I still have several scattered around the house and they still work.
Well my current calculator is a Casio fx-85GT plus
I have a Casio fx-83GT plus...that like to play hide and seek, so I end up using either the Windows calculator or Excel.
I had a magnetic strip one too, but it plugged in, not battery, the old time red display. I don't recall the model. It may still be in a box somewhere... haven't seen it in 20 years or so. I remember the red-screen plug in type also would interfere with am radio, so you could make all kinds of sounds with it as each key seemed to have a distinct tone.
Sir Clive Sinclair...I guess he really knew his onions.
helios wrote:
What service does it use on it? BBS? IRC? I can't imagine it's able to do much else.

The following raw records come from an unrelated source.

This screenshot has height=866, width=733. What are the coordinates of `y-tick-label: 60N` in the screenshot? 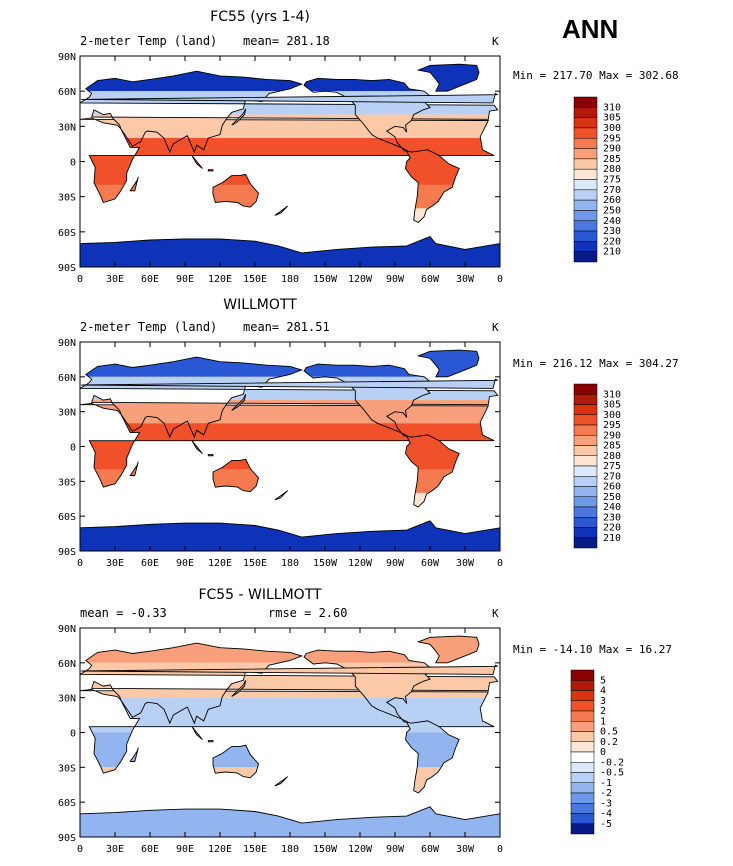 It's located at (67, 664).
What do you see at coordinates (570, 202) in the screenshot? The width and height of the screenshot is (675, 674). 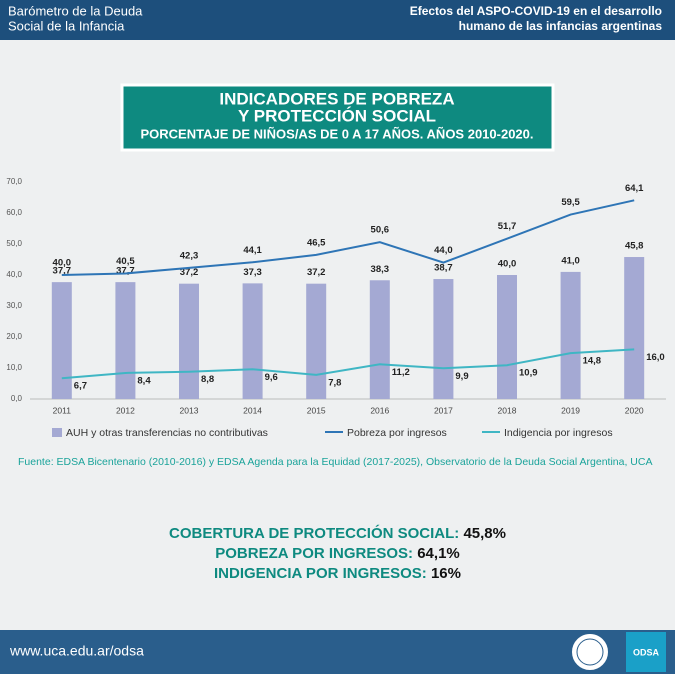 I see `line-label: 59,5` at bounding box center [570, 202].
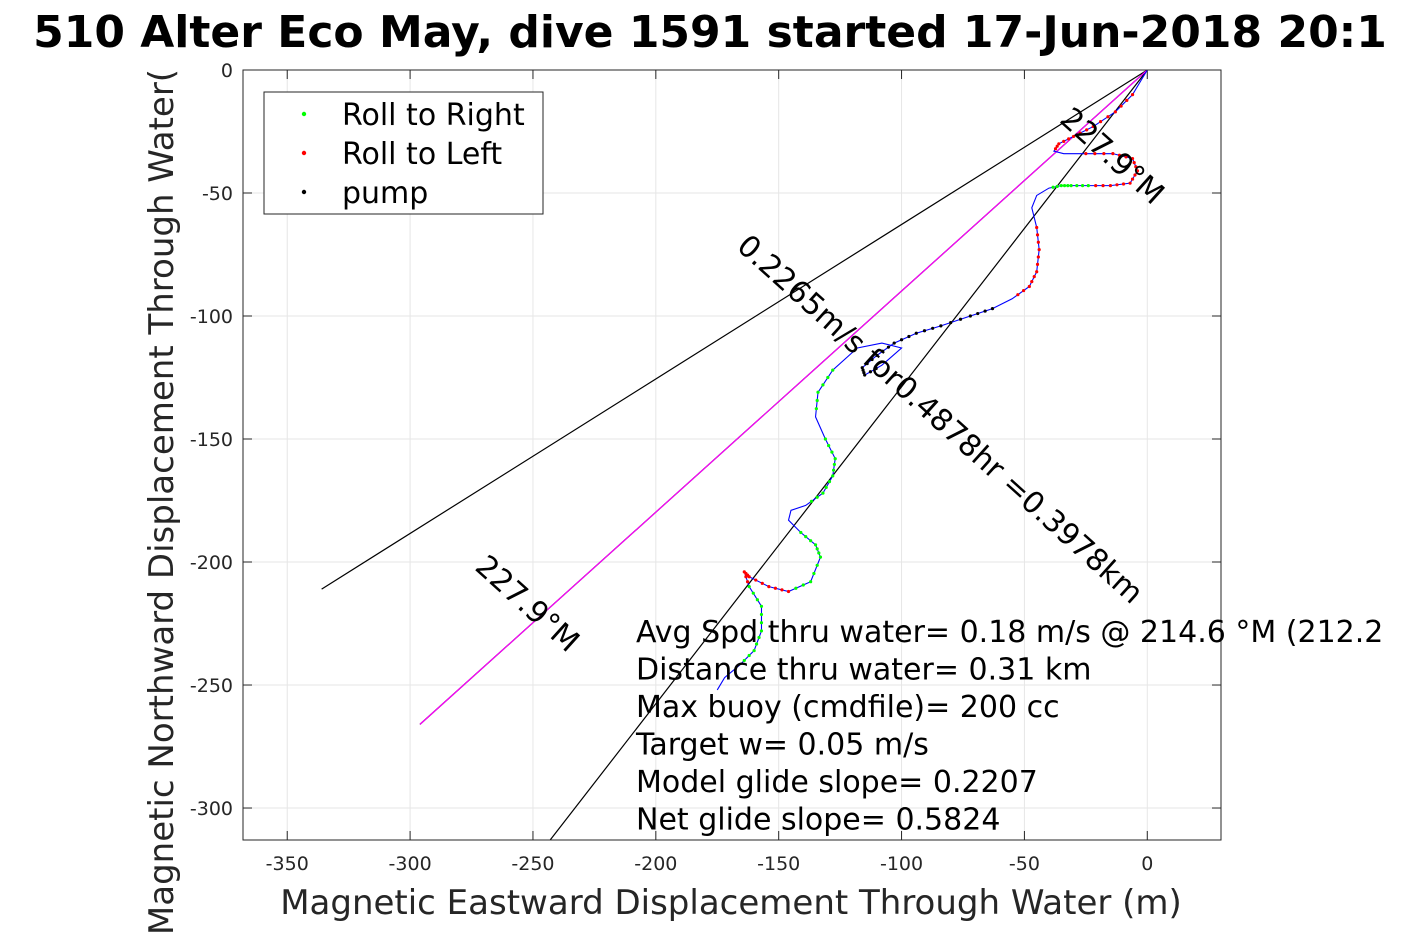 This screenshot has height=945, width=1417. I want to click on y-tick-label: -150, so click(212, 440).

I honestly don't know. I should probably ask him, but he's always on his PDA at lunch and we work on separate floors.

Yes, I said PDA. It's an Apple Newton, I think. Very old. I don't know how it still works.

Grey Wolf wrote:
so I end up using either the Windows calculator or Excel.

Shame on you ;) Buy an HP calculator, they don't play tricks.

Of course, I probably shouldn't be saying anything– I can hardly even use Excel.
People underestimate Excel, but other than it's clunky syntax it's actually quite capable. I often use it when I need to process some text where the amount of data is large enough that I don't want to do it by hand but not so large that writing a program specifically for it is worth it.